Written task: Put each line of the records below into a JSON list of strings, starting with the line containing "You are a computer-use agent. Viewport: 1208px" and going on through the line containing "point(119,237)", both included. Use one string per line and leave out blank lines.

Excerpted records:

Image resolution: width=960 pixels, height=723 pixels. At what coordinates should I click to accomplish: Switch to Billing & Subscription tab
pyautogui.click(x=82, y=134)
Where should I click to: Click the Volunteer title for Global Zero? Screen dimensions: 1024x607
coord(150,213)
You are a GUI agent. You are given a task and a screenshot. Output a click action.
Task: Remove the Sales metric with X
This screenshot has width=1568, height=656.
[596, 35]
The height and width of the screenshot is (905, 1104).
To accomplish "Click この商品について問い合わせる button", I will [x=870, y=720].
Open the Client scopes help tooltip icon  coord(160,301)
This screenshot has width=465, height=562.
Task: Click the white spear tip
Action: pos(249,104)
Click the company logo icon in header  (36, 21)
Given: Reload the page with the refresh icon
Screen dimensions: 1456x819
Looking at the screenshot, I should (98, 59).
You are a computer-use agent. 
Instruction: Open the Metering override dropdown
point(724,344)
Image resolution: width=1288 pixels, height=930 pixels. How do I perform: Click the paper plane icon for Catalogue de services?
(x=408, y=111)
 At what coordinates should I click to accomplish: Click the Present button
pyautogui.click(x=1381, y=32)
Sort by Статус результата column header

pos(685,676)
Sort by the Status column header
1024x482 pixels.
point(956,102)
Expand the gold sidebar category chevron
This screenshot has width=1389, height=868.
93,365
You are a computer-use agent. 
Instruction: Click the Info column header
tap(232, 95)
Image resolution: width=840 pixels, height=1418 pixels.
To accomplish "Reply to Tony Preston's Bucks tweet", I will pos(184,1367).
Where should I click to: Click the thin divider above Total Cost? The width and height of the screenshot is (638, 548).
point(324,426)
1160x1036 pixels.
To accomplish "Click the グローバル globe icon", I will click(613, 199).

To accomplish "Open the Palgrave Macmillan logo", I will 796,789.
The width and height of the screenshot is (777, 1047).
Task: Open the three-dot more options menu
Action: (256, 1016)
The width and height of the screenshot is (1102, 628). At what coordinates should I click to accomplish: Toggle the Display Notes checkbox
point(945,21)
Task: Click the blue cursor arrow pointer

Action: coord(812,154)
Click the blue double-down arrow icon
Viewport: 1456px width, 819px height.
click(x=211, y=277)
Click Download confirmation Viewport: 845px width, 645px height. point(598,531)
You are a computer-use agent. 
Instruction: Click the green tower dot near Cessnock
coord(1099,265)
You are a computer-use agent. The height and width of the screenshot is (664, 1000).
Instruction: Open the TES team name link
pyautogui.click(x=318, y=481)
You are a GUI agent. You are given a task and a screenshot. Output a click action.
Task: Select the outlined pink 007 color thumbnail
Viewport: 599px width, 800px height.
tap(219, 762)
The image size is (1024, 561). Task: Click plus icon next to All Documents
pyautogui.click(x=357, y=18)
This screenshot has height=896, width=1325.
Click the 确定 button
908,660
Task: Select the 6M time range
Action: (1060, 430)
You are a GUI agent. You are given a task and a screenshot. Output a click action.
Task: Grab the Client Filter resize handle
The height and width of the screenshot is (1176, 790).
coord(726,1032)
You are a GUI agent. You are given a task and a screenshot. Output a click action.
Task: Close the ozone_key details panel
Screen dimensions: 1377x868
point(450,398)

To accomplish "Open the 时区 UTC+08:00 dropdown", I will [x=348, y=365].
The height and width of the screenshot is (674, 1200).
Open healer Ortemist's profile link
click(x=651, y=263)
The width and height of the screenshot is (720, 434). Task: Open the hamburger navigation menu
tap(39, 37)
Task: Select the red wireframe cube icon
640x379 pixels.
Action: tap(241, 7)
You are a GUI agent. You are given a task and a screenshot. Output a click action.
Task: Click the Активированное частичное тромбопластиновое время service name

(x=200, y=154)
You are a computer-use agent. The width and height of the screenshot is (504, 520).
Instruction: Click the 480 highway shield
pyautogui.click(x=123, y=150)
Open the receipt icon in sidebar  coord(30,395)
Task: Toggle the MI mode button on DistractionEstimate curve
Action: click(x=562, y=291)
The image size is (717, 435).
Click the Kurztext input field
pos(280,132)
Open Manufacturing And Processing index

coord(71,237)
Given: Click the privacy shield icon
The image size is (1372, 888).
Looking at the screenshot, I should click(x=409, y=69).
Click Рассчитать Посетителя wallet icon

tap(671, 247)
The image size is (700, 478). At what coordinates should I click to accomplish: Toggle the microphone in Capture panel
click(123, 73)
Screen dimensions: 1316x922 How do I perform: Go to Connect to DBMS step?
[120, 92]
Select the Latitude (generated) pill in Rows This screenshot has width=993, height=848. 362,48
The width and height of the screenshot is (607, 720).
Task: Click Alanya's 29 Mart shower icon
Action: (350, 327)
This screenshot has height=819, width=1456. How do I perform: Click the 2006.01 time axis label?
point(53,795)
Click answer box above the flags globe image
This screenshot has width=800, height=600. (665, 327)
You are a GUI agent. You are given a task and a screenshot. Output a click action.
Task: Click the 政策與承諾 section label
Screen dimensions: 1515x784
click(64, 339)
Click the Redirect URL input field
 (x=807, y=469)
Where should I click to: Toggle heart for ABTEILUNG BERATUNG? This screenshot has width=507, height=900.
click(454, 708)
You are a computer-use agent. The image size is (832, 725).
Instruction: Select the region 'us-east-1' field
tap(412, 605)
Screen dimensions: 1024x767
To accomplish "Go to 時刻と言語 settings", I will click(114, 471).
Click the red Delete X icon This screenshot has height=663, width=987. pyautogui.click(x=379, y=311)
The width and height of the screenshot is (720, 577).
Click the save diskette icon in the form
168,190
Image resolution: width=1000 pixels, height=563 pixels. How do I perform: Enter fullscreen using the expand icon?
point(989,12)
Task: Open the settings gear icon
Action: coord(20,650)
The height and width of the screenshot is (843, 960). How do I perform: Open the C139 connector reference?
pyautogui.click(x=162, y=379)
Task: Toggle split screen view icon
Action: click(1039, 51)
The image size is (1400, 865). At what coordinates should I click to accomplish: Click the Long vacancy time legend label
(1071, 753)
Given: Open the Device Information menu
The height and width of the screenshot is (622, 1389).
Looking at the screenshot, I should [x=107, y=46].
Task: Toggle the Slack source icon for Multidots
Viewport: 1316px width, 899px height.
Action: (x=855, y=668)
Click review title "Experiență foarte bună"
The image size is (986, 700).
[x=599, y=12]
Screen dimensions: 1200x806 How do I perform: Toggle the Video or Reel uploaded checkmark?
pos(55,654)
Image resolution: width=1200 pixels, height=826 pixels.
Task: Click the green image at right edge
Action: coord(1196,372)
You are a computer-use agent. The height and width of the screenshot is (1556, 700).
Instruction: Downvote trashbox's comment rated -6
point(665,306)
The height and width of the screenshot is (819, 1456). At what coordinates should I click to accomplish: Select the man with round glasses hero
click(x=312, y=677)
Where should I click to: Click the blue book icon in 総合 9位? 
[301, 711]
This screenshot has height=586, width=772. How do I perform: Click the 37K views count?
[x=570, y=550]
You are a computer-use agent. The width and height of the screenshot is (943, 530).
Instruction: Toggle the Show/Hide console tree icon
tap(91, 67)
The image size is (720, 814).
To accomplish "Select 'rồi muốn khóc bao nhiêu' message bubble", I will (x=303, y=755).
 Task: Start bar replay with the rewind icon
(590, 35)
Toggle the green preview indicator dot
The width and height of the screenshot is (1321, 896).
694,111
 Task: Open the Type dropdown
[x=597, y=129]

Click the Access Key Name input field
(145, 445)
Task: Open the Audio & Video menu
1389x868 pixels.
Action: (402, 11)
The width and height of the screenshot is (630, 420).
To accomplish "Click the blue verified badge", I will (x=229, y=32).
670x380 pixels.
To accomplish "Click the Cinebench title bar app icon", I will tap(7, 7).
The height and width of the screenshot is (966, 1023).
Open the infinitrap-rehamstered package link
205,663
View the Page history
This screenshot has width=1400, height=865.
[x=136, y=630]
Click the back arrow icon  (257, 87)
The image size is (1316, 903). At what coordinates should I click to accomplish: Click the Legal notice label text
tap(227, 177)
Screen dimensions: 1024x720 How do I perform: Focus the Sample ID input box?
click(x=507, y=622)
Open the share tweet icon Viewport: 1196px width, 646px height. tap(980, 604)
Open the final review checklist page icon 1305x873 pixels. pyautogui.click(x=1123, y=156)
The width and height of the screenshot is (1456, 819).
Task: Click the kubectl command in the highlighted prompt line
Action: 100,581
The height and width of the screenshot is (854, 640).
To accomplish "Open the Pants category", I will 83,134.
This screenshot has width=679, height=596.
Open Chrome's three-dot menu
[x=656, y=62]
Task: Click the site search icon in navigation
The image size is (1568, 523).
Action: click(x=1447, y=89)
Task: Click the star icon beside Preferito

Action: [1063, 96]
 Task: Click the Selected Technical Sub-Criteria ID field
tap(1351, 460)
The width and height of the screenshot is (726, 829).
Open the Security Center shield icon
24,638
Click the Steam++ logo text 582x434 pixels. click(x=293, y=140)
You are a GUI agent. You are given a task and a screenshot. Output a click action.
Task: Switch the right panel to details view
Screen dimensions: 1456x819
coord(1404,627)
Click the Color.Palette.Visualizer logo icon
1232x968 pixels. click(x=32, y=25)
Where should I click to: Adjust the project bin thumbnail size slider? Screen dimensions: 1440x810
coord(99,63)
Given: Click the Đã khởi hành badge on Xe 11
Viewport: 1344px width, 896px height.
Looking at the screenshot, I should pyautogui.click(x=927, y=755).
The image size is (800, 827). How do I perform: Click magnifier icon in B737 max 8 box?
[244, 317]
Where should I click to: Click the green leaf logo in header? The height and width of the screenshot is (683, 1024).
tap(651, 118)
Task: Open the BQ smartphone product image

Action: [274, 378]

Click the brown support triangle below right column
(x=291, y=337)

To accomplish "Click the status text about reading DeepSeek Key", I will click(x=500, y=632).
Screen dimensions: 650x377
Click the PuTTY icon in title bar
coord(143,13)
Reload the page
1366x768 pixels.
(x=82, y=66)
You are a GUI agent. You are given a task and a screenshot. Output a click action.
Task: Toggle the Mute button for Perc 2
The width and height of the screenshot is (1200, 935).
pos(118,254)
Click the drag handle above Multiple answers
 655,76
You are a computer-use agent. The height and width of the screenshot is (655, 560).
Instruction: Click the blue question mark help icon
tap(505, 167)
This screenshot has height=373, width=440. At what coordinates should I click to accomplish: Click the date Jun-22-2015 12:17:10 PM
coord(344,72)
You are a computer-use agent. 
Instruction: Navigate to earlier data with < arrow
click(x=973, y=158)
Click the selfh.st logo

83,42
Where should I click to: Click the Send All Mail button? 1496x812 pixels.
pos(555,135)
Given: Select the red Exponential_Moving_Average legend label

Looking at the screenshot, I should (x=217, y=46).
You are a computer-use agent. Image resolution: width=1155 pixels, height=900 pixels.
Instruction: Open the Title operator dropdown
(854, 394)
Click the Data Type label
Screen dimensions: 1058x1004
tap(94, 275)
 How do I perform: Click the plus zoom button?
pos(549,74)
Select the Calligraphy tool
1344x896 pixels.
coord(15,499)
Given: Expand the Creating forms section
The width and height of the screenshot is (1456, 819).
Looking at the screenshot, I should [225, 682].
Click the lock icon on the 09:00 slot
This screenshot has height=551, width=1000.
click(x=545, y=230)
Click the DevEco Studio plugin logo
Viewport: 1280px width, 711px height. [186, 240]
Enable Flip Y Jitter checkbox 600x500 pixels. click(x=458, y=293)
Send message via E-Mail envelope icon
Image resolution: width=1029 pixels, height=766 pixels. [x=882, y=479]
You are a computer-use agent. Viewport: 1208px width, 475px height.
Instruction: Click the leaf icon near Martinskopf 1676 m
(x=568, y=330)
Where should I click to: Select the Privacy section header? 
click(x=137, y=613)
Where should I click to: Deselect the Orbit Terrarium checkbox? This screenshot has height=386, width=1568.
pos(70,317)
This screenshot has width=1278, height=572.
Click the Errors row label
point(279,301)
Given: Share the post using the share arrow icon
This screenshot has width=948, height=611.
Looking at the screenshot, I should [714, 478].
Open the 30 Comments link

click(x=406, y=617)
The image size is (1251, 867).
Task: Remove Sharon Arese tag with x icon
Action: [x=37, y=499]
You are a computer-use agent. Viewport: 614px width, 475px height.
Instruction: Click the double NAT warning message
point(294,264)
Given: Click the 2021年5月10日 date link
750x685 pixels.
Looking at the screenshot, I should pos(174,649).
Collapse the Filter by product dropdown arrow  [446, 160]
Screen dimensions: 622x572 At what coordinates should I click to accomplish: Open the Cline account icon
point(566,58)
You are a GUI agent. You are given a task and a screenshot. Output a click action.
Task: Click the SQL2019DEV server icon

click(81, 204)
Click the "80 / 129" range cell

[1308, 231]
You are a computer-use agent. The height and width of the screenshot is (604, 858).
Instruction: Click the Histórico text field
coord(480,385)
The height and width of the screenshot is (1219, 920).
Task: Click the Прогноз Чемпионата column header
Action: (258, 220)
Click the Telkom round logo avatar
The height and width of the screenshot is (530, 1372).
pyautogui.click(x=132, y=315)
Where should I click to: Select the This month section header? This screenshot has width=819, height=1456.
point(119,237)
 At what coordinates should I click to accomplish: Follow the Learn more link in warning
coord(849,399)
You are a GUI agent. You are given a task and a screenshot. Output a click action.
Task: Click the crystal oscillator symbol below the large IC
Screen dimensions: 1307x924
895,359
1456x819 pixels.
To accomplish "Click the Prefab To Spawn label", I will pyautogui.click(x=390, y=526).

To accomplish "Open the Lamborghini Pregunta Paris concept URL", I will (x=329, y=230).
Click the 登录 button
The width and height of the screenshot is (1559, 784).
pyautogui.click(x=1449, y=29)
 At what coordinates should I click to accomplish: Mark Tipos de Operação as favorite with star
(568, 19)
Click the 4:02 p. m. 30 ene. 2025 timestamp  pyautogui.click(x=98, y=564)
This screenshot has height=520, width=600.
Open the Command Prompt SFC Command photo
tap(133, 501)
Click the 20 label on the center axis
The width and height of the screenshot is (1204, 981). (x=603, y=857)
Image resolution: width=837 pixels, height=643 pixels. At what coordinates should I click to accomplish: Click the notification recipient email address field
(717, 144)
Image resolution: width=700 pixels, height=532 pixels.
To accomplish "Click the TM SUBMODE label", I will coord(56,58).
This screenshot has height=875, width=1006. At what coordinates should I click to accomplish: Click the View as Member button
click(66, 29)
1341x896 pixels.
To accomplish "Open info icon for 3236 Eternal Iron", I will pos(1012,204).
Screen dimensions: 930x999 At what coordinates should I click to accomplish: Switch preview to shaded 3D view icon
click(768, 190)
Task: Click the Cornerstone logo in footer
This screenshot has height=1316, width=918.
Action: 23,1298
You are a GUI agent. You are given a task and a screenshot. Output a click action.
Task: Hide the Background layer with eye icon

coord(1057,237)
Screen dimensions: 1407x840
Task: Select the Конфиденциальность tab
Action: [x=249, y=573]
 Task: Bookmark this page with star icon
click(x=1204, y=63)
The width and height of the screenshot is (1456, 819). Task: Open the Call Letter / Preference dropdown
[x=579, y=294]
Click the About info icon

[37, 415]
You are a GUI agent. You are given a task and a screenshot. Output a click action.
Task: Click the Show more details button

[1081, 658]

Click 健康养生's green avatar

Result for this task:
[
  "You are a computer-use agent. Viewport: 1208px width, 475px height.",
  "Instruction: Click the leaf icon near Martinskopf 1676 m",
  "(x=568, y=330)",
  "Where should I click to: Select the Privacy section header? ",
  "click(x=137, y=613)",
  "Where should I click to: Deselect the Orbit Terrarium checkbox? This screenshot has height=386, width=1568.",
  "pos(70,317)",
  "This screenshot has width=1278, height=572.",
  "Click the Errors row label",
  "point(279,301)",
  "Given: Share the post using the share arrow icon",
  "This screenshot has width=948, height=611.",
  "Looking at the screenshot, I should [714, 478].",
  "Open the 30 Comments link",
  "click(x=406, y=617)",
  "The image size is (1251, 867).",
  "Task: Remove Sharon Arese tag with x icon",
  "Action: [x=37, y=499]",
  "You are a computer-use agent. Viewport: 614px width, 475px height.",
  "Instruction: Click the double NAT warning message",
  "point(294,264)",
  "Given: Click the 2021年5月10日 date link",
  "750x685 pixels.",
  "Looking at the screenshot, I should pos(174,649).",
  "Collapse the Filter by product dropdown arrow  [446, 160]",
  "Screen dimensions: 622x572 At what coordinates should I click to accomplish: Open the Cline account icon",
  "point(566,58)",
  "You are a GUI agent. You are given a task and a screenshot. Output a click action.",
  "Task: Click the SQL2019DEV server icon",
  "click(81, 204)",
  "Click the \"80 / 129\" range cell",
  "[1308, 231]",
  "You are a computer-use agent. The height and width of the screenshot is (604, 858).",
  "Instruction: Click the Histórico text field",
  "coord(480,385)",
  "The height and width of the screenshot is (1219, 920).",
  "Task: Click the Прогноз Чемпионата column header",
  "Action: (258, 220)",
  "Click the Telkom round logo avatar",
  "The height and width of the screenshot is (530, 1372).",
  "pyautogui.click(x=132, y=315)",
  "Where should I click to: Select the This month section header? This screenshot has width=819, height=1456.",
  "point(119,237)"
]